Records from a collection →
--------------------------------------------------
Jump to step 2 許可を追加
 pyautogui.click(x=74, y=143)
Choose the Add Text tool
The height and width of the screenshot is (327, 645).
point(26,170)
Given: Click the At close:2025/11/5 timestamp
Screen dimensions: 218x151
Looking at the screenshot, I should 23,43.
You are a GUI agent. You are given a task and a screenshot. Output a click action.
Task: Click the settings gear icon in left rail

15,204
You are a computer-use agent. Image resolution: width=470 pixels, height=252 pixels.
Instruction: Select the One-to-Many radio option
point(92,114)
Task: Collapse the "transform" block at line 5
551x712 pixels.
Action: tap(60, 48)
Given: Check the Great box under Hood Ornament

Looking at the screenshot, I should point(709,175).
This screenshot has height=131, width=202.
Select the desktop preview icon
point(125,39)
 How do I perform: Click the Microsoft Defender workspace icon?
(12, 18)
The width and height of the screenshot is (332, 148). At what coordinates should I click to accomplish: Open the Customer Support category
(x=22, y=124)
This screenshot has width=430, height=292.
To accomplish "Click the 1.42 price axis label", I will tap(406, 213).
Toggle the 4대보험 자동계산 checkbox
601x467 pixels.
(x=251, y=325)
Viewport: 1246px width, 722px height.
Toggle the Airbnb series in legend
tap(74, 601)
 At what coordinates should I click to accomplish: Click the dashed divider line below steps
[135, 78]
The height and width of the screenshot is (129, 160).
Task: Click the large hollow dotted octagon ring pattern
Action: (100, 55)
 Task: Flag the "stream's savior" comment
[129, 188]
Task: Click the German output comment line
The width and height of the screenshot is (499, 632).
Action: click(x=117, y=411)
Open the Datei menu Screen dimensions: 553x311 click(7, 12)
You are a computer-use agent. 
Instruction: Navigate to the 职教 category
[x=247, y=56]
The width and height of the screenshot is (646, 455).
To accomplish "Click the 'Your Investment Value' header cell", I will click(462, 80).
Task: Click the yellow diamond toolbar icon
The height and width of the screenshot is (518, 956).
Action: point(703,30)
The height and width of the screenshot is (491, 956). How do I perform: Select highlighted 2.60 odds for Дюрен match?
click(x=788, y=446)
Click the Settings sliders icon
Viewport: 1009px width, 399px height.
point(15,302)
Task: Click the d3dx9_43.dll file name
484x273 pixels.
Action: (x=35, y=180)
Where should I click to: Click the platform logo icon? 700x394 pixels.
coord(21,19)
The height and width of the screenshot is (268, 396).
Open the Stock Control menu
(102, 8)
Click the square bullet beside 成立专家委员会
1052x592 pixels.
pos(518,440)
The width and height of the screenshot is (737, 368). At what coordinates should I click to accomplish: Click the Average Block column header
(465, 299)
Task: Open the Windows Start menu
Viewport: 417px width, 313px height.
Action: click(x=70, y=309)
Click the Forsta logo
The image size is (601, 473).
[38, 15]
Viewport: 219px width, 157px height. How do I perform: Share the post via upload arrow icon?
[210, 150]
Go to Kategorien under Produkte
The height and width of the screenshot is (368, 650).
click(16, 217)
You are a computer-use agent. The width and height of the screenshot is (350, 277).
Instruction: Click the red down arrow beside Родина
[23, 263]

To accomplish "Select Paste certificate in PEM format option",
--------------------------------------------------
Each record above needs to be transcribed word for word.

Jump to step 2 許可を追加
 pyautogui.click(x=74, y=143)
Choose the Add Text tool
The height and width of the screenshot is (327, 645).
point(26,170)
Given: Click the At close:2025/11/5 timestamp
Screen dimensions: 218x151
Looking at the screenshot, I should 23,43.
You are a GUI agent. You are given a task and a screenshot. Output a click action.
Task: Click the settings gear icon in left rail

15,204
You are a computer-use agent. Image resolution: width=470 pixels, height=252 pixels.
Instruction: Select the One-to-Many radio option
point(92,114)
Task: Collapse the "transform" block at line 5
551x712 pixels.
Action: tap(60, 48)
Given: Check the Great box under Hood Ornament

Looking at the screenshot, I should point(709,175).
This screenshot has height=131, width=202.
Select the desktop preview icon
point(125,39)
 How do I perform: Click the Microsoft Defender workspace icon?
(12, 18)
The width and height of the screenshot is (332, 148). At what coordinates should I click to accomplish: Open the Customer Support category
(x=22, y=124)
This screenshot has width=430, height=292.
To accomplish "Click the 1.42 price axis label", I will tap(406, 213).
Toggle the 4대보험 자동계산 checkbox
601x467 pixels.
(x=251, y=325)
Viewport: 1246px width, 722px height.
Toggle the Airbnb series in legend
tap(74, 601)
 At what coordinates should I click to accomplish: Click the dashed divider line below steps
[135, 78]
The height and width of the screenshot is (129, 160).
Task: Click the large hollow dotted octagon ring pattern
Action: (100, 55)
 Task: Flag the "stream's savior" comment
[129, 188]
Task: Click the German output comment line
The width and height of the screenshot is (499, 632).
Action: click(x=117, y=411)
Open the Datei menu Screen dimensions: 553x311 click(7, 12)
You are a computer-use agent. 
Instruction: Navigate to the 职教 category
[x=247, y=56]
The width and height of the screenshot is (646, 455).
To accomplish "Click the 'Your Investment Value' header cell", I will click(462, 80).
Task: Click the yellow diamond toolbar icon
The height and width of the screenshot is (518, 956).
Action: point(703,30)
The height and width of the screenshot is (491, 956). How do I perform: Select highlighted 2.60 odds for Дюрен match?
click(x=788, y=446)
Click the Settings sliders icon
Viewport: 1009px width, 399px height.
point(15,302)
Task: Click the d3dx9_43.dll file name
484x273 pixels.
Action: (x=35, y=180)
Where should I click to: Click the platform logo icon? 700x394 pixels.
coord(21,19)
The height and width of the screenshot is (268, 396).
Open the Stock Control menu
(102, 8)
Click the square bullet beside 成立专家委员会
1052x592 pixels.
pos(518,440)
The width and height of the screenshot is (737, 368). At what coordinates should I click to accomplish: Click the Average Block column header
(465, 299)
Task: Open the Windows Start menu
Viewport: 417px width, 313px height.
Action: click(x=70, y=309)
Click the Forsta logo
The image size is (601, 473).
[38, 15]
Viewport: 219px width, 157px height. How do I perform: Share the post via upload arrow icon?
[210, 150]
Go to Kategorien under Produkte
The height and width of the screenshot is (368, 650).
click(16, 217)
You are a computer-use agent. The width and height of the screenshot is (350, 277).
Instruction: Click the red down arrow beside Родина
[23, 263]

To accomplish "Select Paste certificate in PEM format option",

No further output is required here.